The Office of Congressional Ethics could be in for other changes. The office was set up at the urging of House Speaker Nancy Pelosi (D-Calif.), in response to multiple ethics scandals in prior years. But Pelosi may not be speaker in January, when the House reconvenes to write rules for the next two years, and some lawmakers oppose the ethics office having the power to make its investigative reports public.
The authority to make those reports public has been a key difference between the ethics office and the more secretive House ethics committee, which is made up of members of Congress. Reports have detailed the activities of several high-profile lawmakers, including Rep. Maxine Waters (D-Calif.) and former Rep. Nathan Deal (R-Ga.), now a candidate for Georgia governor.
Wise said that he counts increased transparency among the key successes of his tenure. Asked if he would have done anything differently, he said he would not have. “I think we did a good job, and we did the job we were given,” he said. He said his departure is not related to a potential shift in control of the House or to potential rules changes.

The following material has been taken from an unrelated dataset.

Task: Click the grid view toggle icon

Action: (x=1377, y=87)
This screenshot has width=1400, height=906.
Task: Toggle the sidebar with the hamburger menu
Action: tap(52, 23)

As The National Law Journal reported in January, Wise came to the House with a blue-chip résumé: Harvard Law, followed by the DOJ honors program and the trial teams that prosecuted former Enron executives Kenneth Lay and Jeffrey Skilling, former Qwest Communications chief executive Joseph Nacchio and former National Century Financial Enterprises chief executive Lance Poulsen.
Wise’s tenure regularly drew praise from nonprofit groups that target the ethics of lawmakers, even as lawmakers and their defense lawyers questioned its authority and the aggressiveness of its investigations. Melanie Sloan, executive director of the nonprofit Citizens for Responsibility and Ethics in Washington, said Wise’s departure will be a loss.
“While both the House and Senate ethics committees routinely have turned a blind eye to the misconduct of members of Congress, under Leo’s leadership the OCE — in a manner never anticipated by many of those who voted for its creation — aggressively embraced the idea that members of the House should adhere to the code of conduct they themselves created,” Sloan said in a statement.
She added, “Given the precarious status of the OCE, it is no surprise that its excellent lawyers are seeking other employment.”
The ethics office’s bipartisan governing board, made up of ex-congressmen and others, will meet soon to name an acting head of the office, according to a news release. Porter Goss, a former Florida congressman and former CIA director who is a co-chair of the governing board, praised Wise in a statement.
“Leo assembled a highly-qualified team and led their work according to the highest professional standards,” Goss said.
Wise, a Maryland resident who went to college at Johns Hopkins University, said he previously hoped to work in a U.S. Attorney’s Office after spending at few years at Main Justice. “This is something that I long hoped to do and wanted to do,” he said.
Updated at 4:51 p.m. with LeDuc's comments.